The Life of a Law Enforcement Officer

Way back in the early summer of 1995 (actually the month of May), my wife and I went to Florida and stayed at a condominium for our 3rd anniversary, which was May 21st. On the second day, we decided to spend the afternoon in the pool activating our summer tan, and after being in the pool and lounging out, I decided to get in the sauna for about 30 minutes. Once I got out, I told my wife that I didn’t feel well and that I must have gotten too hot, so we went back inside to cool off.
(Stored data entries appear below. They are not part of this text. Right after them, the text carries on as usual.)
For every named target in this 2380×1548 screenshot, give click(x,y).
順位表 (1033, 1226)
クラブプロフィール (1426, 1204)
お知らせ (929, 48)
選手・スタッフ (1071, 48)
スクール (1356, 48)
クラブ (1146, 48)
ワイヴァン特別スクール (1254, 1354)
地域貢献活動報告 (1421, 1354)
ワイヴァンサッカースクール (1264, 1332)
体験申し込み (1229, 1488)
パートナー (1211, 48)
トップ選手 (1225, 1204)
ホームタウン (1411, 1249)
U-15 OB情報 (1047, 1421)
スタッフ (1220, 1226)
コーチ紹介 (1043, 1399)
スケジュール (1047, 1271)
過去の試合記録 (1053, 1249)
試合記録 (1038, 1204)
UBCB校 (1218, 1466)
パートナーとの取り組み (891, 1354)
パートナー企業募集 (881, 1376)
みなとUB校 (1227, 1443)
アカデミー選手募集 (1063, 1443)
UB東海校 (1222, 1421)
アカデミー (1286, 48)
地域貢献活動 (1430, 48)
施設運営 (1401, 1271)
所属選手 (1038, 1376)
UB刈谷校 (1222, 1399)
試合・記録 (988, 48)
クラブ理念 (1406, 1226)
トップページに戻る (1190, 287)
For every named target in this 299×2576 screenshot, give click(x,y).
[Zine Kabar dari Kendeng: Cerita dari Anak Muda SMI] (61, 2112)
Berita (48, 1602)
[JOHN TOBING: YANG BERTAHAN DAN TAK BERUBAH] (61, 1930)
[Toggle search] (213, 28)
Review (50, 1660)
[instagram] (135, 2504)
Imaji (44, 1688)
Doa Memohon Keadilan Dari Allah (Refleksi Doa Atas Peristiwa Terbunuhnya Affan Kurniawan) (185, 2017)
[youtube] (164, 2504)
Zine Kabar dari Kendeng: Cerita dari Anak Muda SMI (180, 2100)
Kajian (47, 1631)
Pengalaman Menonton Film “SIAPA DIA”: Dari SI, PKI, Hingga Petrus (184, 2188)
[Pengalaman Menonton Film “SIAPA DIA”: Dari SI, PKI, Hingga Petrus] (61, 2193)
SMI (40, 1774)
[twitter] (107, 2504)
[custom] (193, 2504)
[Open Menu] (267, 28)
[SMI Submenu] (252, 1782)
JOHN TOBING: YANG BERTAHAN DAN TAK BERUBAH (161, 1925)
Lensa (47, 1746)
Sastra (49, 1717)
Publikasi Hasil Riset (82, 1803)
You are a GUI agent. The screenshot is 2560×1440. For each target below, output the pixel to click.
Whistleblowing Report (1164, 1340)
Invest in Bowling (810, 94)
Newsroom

What triggered me that something might not be right

Afterward, I felt fine, and we continued our celebration getaway. After returning home on a Sunday, we unpacked, and everything was fine. The next morning, she left to go back to work. I worked nightshift so that afternoon, I was watching tv and trying to get some sleep, but I was propped up on the bed with my right hand partially covering up my right eye when I noticed that the television was blurry when looking at it with just my left eye open.

I was shocked

Since I was scheduled to work a patrol shift that night, I decided I better call in sick and get in to see my primary care physician at the next available date. After the appointment, he referred me to a neurologist the next day. So after going to see him, he scheduled me to have an MRI. After doing the MRI, he informed me to go home and that he would contact me later on with the findings. That evening I received a phone call from him, and he informed me that he was certain that I have MS, which back then, I had never heard of so I was floored. The next time that I went back to his office for a follow-up appointment, he discussed treatment ideas and he decided to start me on Betaseron. Since 1995, I’ve had numerous exacerbations but in 2000 the disease was believed to be in remission so I was able to resume my career working as a Police Officer.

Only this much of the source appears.